Similar to the previous experiment described in section B, we measured the voltage and current from the solar panel and the battery, the ambient temperature, and the solar radiation. Then, the efficiency of the MPPT charge controller was determined using equation (1). During the experiment, the proposed charge and discharge algorithms, the charging stages, and the performance of the controller were verified. The tests were made under similar environmental characteristics to the ones in the PWM controller experiments, with temperatures above 35 °C and solar radiation above 700 W/m2. The efficiency of the MPPT controller versus the elapsed time during the tests is presented in Fig. 2.

III. Results

The comparison between the MPPT and the PWM controllers was made considering the efficiency of both versus the average incident solar radiation and the ambient temperature surrounding the photovoltaic systems.
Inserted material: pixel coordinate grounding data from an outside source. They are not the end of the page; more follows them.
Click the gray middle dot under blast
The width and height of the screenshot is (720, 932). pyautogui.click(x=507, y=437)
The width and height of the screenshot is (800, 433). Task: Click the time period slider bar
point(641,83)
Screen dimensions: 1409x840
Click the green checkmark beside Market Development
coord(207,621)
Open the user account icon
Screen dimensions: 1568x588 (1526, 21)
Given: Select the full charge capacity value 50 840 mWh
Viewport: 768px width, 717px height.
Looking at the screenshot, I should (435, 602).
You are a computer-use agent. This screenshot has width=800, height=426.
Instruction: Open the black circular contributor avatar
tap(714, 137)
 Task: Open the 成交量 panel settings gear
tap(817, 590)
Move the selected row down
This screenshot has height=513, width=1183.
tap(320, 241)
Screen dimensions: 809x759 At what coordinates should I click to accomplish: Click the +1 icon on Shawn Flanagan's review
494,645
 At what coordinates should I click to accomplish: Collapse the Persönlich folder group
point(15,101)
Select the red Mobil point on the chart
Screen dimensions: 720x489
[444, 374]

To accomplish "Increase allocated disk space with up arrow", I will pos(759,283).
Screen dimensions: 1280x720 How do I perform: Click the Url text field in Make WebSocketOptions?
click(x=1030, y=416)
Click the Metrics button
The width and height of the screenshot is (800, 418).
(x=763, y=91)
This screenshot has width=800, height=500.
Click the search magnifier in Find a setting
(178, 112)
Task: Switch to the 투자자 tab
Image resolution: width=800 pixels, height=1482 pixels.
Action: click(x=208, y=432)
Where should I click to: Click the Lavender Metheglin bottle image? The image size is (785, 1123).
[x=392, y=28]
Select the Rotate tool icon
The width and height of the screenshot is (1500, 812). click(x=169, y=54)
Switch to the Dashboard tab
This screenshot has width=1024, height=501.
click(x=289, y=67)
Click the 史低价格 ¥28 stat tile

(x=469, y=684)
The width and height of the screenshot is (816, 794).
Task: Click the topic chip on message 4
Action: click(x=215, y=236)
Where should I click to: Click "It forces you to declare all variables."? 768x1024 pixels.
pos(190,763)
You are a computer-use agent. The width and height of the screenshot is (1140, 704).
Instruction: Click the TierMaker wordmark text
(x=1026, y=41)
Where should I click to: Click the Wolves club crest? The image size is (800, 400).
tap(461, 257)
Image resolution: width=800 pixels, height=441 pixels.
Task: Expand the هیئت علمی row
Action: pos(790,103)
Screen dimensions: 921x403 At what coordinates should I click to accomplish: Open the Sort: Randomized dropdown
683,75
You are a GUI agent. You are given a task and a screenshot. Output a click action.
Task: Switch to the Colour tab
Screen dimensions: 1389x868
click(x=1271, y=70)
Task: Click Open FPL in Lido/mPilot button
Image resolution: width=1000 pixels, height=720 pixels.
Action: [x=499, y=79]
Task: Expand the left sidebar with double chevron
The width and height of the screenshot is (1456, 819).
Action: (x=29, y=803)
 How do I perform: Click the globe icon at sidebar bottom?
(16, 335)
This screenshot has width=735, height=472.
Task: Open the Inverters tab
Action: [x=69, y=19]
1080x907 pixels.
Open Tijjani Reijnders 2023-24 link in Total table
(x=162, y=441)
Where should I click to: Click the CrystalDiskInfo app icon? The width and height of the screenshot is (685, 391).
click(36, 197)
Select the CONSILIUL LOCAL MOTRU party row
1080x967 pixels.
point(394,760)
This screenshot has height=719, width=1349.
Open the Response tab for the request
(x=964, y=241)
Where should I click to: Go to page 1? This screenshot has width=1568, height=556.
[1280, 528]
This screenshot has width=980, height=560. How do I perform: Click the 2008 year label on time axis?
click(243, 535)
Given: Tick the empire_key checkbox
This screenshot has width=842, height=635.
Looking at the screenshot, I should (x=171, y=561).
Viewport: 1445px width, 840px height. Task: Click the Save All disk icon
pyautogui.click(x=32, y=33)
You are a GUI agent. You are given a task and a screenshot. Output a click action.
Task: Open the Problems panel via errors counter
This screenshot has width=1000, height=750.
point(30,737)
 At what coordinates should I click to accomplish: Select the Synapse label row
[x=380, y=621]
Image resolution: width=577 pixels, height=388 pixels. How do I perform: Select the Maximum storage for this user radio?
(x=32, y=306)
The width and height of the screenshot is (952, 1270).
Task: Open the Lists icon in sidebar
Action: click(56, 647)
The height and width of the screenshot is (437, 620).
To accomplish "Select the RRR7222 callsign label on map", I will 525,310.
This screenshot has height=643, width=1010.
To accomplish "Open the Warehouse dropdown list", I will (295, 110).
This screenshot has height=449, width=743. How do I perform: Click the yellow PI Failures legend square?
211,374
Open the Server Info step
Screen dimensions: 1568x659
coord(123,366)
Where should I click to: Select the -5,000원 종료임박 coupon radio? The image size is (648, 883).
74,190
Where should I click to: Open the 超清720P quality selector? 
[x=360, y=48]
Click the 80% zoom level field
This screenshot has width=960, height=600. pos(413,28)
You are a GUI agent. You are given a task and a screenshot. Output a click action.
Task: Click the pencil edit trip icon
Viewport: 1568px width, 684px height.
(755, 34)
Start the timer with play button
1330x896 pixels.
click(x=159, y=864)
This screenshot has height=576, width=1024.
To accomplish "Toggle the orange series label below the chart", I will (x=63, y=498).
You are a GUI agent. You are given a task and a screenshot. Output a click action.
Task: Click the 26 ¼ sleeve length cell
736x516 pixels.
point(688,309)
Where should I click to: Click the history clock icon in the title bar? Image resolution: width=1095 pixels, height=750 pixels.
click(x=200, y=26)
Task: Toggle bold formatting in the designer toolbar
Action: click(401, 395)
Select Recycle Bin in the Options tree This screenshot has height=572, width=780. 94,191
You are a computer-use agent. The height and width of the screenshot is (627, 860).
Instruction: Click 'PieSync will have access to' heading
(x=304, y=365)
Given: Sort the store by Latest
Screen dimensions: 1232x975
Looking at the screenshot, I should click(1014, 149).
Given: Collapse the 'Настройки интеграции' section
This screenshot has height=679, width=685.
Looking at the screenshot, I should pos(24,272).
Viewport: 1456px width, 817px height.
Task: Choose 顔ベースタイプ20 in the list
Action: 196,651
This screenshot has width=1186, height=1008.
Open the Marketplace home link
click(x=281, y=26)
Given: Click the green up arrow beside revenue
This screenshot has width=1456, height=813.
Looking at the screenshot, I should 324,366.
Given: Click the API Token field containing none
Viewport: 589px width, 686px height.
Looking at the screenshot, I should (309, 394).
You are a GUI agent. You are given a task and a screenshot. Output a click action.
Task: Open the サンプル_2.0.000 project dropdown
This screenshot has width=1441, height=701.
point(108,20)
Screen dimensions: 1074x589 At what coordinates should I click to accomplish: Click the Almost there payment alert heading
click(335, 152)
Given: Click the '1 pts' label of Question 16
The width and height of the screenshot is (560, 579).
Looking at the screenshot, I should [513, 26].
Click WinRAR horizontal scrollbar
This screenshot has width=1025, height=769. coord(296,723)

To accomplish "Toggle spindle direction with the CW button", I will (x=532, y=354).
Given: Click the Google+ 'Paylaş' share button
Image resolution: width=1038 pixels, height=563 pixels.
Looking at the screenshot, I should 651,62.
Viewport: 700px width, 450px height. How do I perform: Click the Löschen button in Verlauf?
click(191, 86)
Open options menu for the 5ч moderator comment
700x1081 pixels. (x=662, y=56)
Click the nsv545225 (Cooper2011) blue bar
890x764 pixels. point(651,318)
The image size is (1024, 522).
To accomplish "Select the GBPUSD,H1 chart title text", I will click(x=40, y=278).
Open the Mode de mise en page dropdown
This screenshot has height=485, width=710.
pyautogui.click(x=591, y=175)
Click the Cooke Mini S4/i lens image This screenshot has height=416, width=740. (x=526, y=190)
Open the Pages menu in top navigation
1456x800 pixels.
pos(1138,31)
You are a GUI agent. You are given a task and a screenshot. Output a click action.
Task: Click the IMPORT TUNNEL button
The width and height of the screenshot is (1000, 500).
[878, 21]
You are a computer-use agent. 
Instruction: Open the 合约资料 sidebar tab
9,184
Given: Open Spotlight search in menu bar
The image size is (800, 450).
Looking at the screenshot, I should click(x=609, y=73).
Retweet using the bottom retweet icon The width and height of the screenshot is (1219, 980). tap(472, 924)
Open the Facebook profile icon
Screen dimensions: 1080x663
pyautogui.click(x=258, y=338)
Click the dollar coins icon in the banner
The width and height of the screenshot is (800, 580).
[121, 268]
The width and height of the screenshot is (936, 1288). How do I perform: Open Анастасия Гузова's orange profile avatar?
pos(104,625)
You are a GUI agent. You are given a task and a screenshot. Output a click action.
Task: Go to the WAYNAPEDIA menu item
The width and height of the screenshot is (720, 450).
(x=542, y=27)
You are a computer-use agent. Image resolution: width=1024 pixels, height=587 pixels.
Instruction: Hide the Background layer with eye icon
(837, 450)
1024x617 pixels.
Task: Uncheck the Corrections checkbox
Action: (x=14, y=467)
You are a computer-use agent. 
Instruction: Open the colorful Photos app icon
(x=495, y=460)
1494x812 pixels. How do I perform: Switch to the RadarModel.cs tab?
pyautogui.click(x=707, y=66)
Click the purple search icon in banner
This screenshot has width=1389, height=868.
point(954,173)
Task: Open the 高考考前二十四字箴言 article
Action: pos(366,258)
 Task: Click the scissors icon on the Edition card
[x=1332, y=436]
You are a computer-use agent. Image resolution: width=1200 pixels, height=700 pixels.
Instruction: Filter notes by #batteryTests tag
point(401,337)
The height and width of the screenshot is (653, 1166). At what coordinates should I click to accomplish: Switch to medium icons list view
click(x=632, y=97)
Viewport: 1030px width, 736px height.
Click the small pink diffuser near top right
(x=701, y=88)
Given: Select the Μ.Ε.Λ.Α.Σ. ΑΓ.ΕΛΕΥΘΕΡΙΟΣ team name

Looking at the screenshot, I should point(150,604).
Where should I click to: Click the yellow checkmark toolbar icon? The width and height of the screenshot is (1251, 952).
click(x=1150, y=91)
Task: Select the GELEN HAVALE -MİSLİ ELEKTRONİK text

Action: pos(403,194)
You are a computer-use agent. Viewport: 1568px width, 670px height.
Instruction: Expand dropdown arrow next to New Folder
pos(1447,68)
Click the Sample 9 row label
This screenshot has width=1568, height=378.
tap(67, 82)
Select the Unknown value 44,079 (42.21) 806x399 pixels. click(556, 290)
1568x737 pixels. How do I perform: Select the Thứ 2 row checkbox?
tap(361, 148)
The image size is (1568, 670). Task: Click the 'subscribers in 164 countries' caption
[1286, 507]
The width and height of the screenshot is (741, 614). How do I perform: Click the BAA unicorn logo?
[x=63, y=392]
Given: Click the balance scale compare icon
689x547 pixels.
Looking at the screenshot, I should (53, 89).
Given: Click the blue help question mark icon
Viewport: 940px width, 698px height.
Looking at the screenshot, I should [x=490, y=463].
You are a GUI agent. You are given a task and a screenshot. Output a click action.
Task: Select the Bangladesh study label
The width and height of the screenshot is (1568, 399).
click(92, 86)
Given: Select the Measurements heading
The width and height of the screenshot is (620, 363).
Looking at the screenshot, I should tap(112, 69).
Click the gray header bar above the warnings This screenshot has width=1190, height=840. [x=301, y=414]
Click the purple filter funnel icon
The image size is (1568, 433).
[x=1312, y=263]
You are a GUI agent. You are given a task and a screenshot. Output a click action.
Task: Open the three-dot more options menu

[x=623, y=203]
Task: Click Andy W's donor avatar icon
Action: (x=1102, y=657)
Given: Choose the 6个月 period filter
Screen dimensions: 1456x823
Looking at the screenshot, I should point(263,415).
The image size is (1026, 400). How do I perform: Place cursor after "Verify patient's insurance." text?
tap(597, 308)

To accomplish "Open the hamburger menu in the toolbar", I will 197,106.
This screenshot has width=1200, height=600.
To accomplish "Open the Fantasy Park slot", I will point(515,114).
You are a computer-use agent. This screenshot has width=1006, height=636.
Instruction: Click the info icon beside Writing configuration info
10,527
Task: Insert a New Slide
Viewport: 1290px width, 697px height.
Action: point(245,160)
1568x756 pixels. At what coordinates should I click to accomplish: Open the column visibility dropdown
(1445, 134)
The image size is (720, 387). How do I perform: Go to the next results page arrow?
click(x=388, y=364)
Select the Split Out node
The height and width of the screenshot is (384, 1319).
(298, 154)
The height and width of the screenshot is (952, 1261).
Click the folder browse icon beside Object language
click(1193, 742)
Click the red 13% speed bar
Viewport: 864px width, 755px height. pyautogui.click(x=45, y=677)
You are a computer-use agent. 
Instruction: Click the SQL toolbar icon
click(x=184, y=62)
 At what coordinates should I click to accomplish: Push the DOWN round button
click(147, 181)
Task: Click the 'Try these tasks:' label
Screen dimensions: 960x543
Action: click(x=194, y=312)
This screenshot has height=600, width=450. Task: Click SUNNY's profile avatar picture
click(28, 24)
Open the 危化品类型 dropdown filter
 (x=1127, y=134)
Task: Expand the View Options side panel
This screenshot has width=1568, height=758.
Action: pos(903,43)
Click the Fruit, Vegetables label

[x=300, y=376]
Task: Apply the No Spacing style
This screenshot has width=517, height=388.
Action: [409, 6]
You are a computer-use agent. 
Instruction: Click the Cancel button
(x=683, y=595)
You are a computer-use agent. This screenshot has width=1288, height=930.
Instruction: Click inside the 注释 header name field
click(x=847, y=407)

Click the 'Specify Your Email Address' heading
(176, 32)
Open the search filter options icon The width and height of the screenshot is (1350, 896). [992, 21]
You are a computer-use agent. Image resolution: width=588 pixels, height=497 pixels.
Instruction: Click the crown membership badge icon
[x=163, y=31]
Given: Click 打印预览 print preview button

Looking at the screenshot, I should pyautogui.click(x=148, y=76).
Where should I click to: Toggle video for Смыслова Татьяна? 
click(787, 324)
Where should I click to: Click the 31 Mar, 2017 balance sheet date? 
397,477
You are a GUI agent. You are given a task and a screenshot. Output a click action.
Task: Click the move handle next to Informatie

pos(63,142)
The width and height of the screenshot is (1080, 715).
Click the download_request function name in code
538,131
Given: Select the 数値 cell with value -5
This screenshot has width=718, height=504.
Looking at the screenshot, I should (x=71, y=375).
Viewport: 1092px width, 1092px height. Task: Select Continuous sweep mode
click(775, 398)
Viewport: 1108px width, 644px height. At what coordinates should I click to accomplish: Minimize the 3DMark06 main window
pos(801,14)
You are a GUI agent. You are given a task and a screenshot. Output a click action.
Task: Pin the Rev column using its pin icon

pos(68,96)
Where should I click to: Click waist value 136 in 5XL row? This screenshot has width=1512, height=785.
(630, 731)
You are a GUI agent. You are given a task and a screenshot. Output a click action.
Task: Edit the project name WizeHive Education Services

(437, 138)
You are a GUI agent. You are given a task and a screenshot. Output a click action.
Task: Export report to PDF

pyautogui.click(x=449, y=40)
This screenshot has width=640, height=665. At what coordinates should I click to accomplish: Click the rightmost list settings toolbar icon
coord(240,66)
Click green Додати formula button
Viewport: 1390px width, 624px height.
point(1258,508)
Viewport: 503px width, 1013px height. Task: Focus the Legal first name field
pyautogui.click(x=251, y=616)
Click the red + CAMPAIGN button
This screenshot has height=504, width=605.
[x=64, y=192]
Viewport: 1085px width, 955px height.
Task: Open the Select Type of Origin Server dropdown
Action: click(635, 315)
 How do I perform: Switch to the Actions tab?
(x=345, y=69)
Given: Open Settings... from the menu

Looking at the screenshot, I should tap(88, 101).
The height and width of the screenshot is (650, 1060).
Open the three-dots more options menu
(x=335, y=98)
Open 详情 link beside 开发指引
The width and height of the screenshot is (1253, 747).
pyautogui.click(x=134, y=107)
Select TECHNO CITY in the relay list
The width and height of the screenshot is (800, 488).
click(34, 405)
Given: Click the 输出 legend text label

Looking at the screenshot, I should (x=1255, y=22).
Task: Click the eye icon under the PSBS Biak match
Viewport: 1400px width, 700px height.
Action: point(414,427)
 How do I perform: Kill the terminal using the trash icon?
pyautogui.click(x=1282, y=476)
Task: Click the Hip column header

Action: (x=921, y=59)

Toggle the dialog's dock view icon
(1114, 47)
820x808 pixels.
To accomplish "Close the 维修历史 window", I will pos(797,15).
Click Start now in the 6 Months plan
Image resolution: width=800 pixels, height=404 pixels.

In the MPPT controller experiment, the average incident solar radiation was 743.86 W/m2 with an average ambient temperature of 41.9 °C. On the other hand, in the PWM controller experiment, the average incident solar radiation was 812.95 W/m2 with an average ambient temperature of 39.35 °C (see Table I).

The data measured on both charge controllers were not taken simultaneously, but the experiments were performed under similar environmental conditions. As it can be seen in Table I, there is only a 6.48 % difference in the temperature and an 8.49 % difference in the radiation during the tests performed on both charge controllers. The MPPT controller efficiency exceeded the PWM controller efficiency by 15.4 %, despite of the slightly better environmental conditions presented on the experiment of the PWM controller. Regarding the charging processes, Fig. 3 shows the comparison between the voltage variation on the battery in both controllers, while Fig. 4 depicts the comparison between the variation of the current delivered by the charge controllers to the battery.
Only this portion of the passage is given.